Attempts are being made to tell what is arguably the most important story of the modern era: how a huge proportion of humanity has recently been raised from starvation level poverty to health and dignity. And, finally, someone has told the story really well – and in a suitably modern way, as an exciting, episodic TV show that millions of people are binge-watching. Emily Zhou welcomes you to Minning Town, the series.
SEVENTEEN CENTURIES AGO, a Chinese philosopher named Ko Hung realized that a community could achieve great things even if they were parted by geography. “Nothing, not even mountains and oceans, can separate people with shared goals and vision,” he wrote in his book, “The Master Who Embraces Simplicity.” He was right—and a real life event captured in a hit TV series has captured that spirit really well.
REAL LIFE PLOT:
In the 1990s, cities along the southern and eastern coastal areas of China marched towards prosperity after years of economic growth. In contrast, the faraway villages in the hinterland were still struggling in desperate poverty. To try to solve the problem, the Chinese government decided to match Fujian (福建省) and Ningxia provinces. Building relationships between relatively rich areas, and poorer parts of the country, was a key plank in the poverty-alleviation effort. Fujian was a pioneering developed province in southeastern China.

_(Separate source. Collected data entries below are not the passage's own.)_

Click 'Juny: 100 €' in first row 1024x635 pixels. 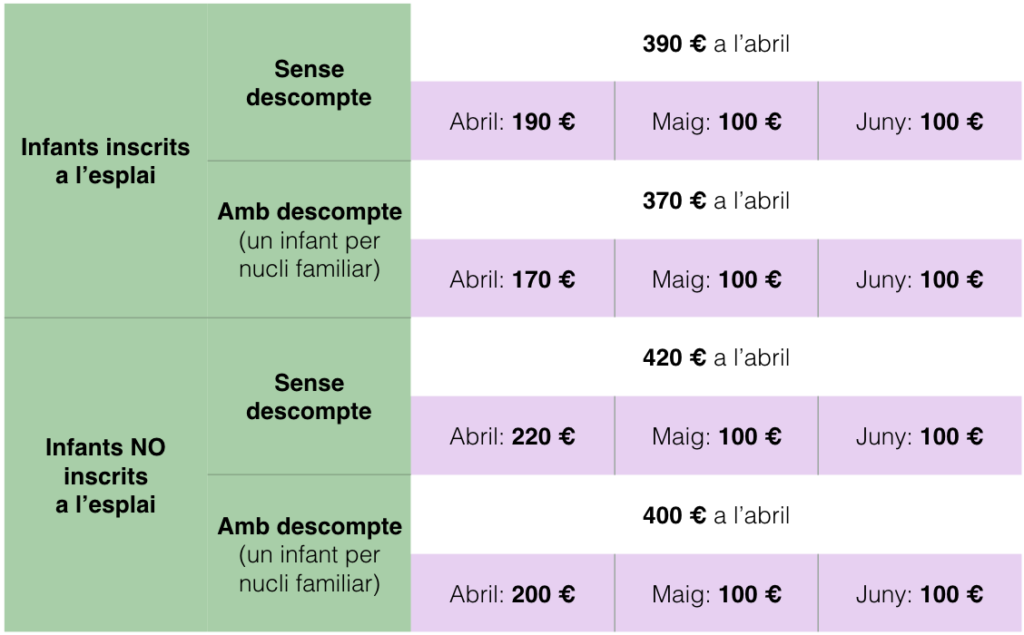[x=920, y=122]
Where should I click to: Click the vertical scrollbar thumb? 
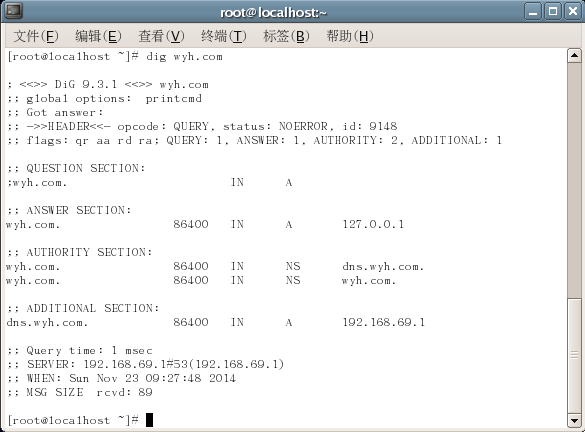[x=574, y=355]
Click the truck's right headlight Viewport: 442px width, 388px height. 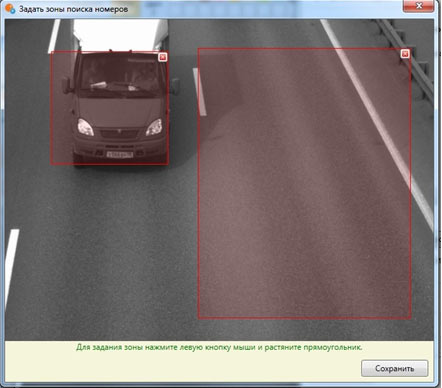tap(154, 127)
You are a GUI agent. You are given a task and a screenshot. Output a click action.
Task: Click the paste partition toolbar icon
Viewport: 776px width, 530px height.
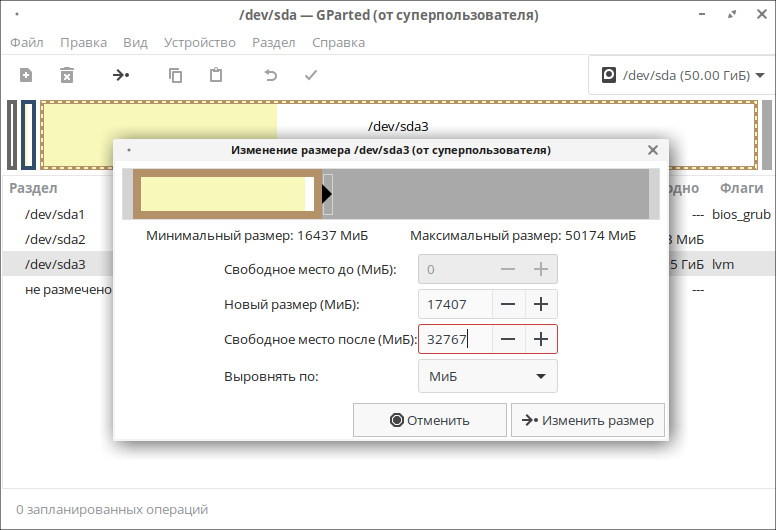coord(216,75)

Over the following decades, technologists and professors went deep into Ningxia, leading people in the poorest village to move out from mountains to the plain near Yinchuan (銀川, capital of Ningxia) and turn the sterile desert to a fertile farmland. In memory of Fujian’s great contribution, the plain was named as “Minning Town” (閩寧鎮) a portmanteau name made of the abbreviations of parts of the names of two provinces “Min”(閩) and “Ning”(寧).
The TV series used a real location in Ningxia for shooting. The blowing dust and endless drought reminded people of where this story started, 20 years ago. All the actors soon had chapped lips and rough red cheeks, thanks to the winds and high altitude. The poverty was bitterly visible.
Professor Lin Zhanxi (林占熺) was one of the outstanding contributors to the development of Minning Town. In April 1997, Professor Lin took six boxes of mushroom spores to Ningxia. Recalling his first visit to this barren land, he said the poverty was beyond his imagination, seeing “no bird flying in the sky, and running on the land only stones”.
The hill-dwelling villagers had been moved to the plain but told him they would rather go back home to the mountains. They were still living in poverty, and here on the plain they lacked water and electricity. Without being able to grow anything, what could they do but give up ploughing?
“Only a quick profitable project can help people settle down here,” Professor Lin thought. He decided to teach villagers to grow mushrooms for a living. Also, he hoped the first time would be successful, so that more people would be attracted to try it. However, northern China had never been a place to grow mushrooms – the dry, cold climate and large temperature difference between day and night were not suitable for fungus growth.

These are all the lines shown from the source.